Quella fotografia è del 12/12/2017, davanti a Mr. Porter, contenta come una pasqua, e può riassumere tranquillamente tutto il mio viaggio. Sole, come in quella giornata, che Londra con le nuvole io non la vedo mai, felicità, personaggi che ti frullano nel cervello.
Cosa è successo da quel momento?
È successo che la mia pagina, il mio blog e, superata l’incomprensione iniziale, Instagram hanno continuato a crescere, mi hanno portato all’incontro con persone fantastiche che parlano la mia stessa lingua, quella dei libri.
È successo che ho iniziato un corso di editing, perché voglio entrare sempre di più in questo mondo, in modo fisso e possibilmente retributivo.
È successo che ho seguito la mia volpe Genkuro, che si accoccola sulle copertine dell’editore Bookabook, e che quindi i segni c’erano tutti.
È successo che dalla tana della volpe ne è uscito un romanzo finito, in fase di impaginazione, che io non ci sto più dentro con la voglia di averlo tra le mani.

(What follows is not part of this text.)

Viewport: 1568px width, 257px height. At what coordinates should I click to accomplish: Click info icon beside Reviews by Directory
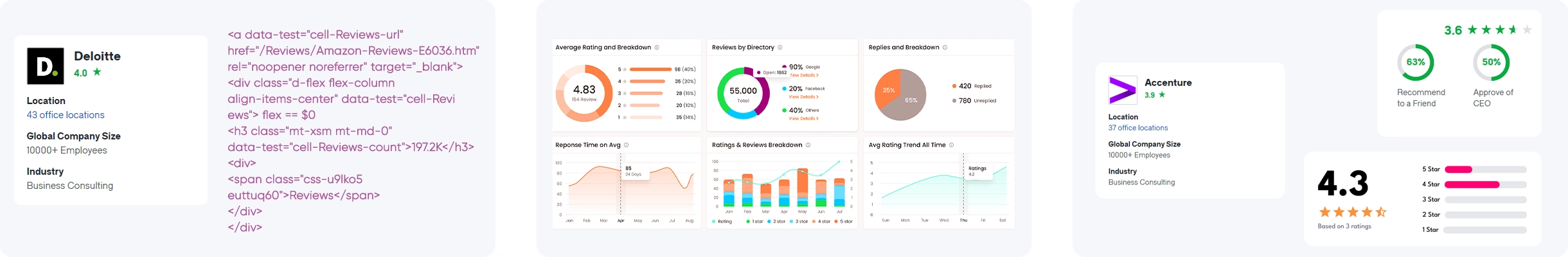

È successo che in Look Left non ci ho creduto solo io, ma anche voi. E i voi siete stati in tanti: dalle amiche di sempre, ai colleghi, a quelli che erano completi estranei e che adesso sono amici. Per non parlare di San Andrea da Bottanuco, i cui peccati verranno mandati in prescrizione solo per quello che ha subito nei fatidici 100 giorni di campagna.
Adesso non ci aspetta che tenere duro per l’ultimo scampolo di attesa, che tanto ci sono le feste a farci dimenticare il tutto.
E poi scopriremo cosa ci attende fino al nuovo 17/12.
Grazie a tutti, ma soprattutto a lei, la mia adorata Londra.